Add HPA #305

dturn · 2018-06-27T21:46:39Z

Add HPA Resource (part of splitting of https://github.com/Shopify/kubernetes-deploy/pull/188/files)

In v2beta1 we get access to threecondition statusesAbleToScale, ScalingActive , and ScalingLimited. I think it makes sense to succeeded when AbleToScale is true.

The first, AbleToScale, indicates whether or not the HPA is able to fetch and update scales, as well as whether or not any backoff-related conditions would prevent scaling.

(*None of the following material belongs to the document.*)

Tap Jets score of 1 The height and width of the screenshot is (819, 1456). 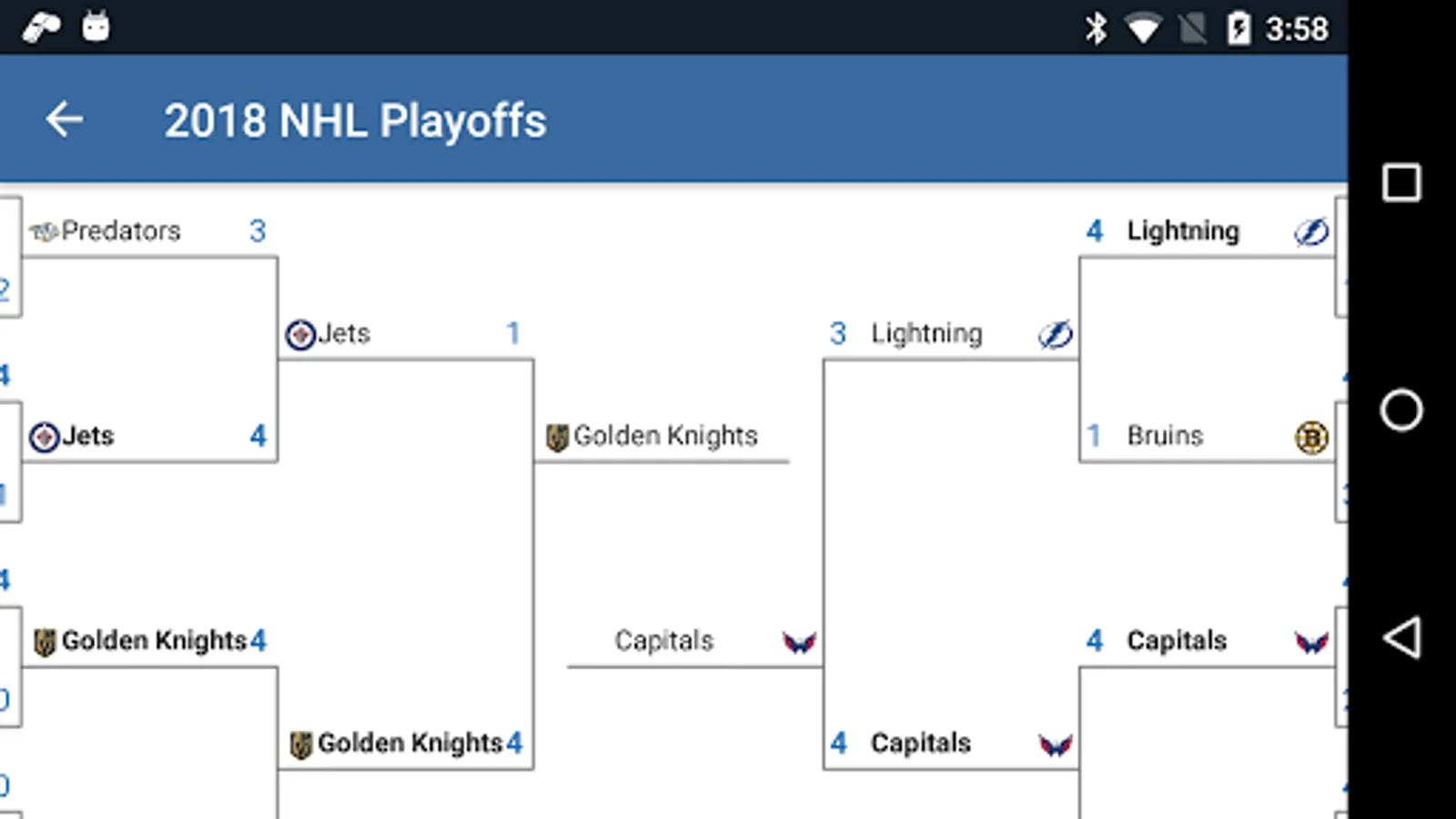(x=513, y=333)
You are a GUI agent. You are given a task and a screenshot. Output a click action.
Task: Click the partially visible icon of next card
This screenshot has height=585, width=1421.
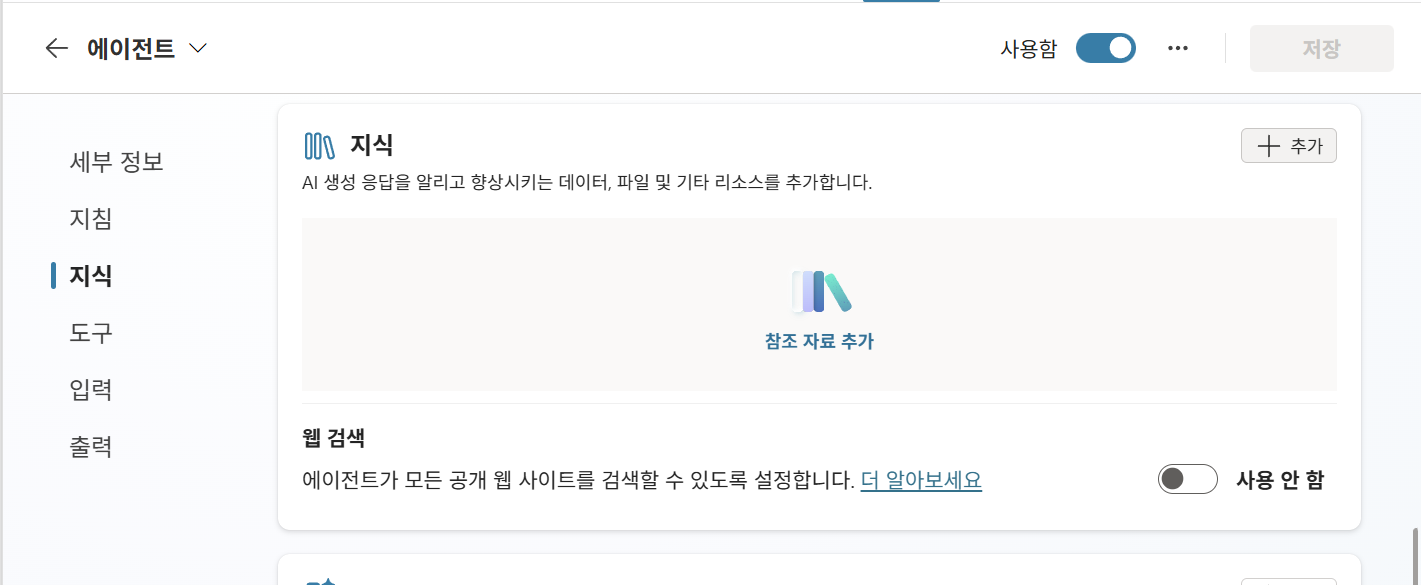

The downside of using v2beta is no support in 1.7. I think its worth the tradeoff

karanthukral

LGTM

timothysmith0609

LGTM, I would suggest using the ScalingActive condition to determine deploy success. As the comment around its definition states:

ScalingActive indicates that the HPA controller is able to scale if necessary:
it's correctly configured, can fetch the desired metrics, and isn't disabled.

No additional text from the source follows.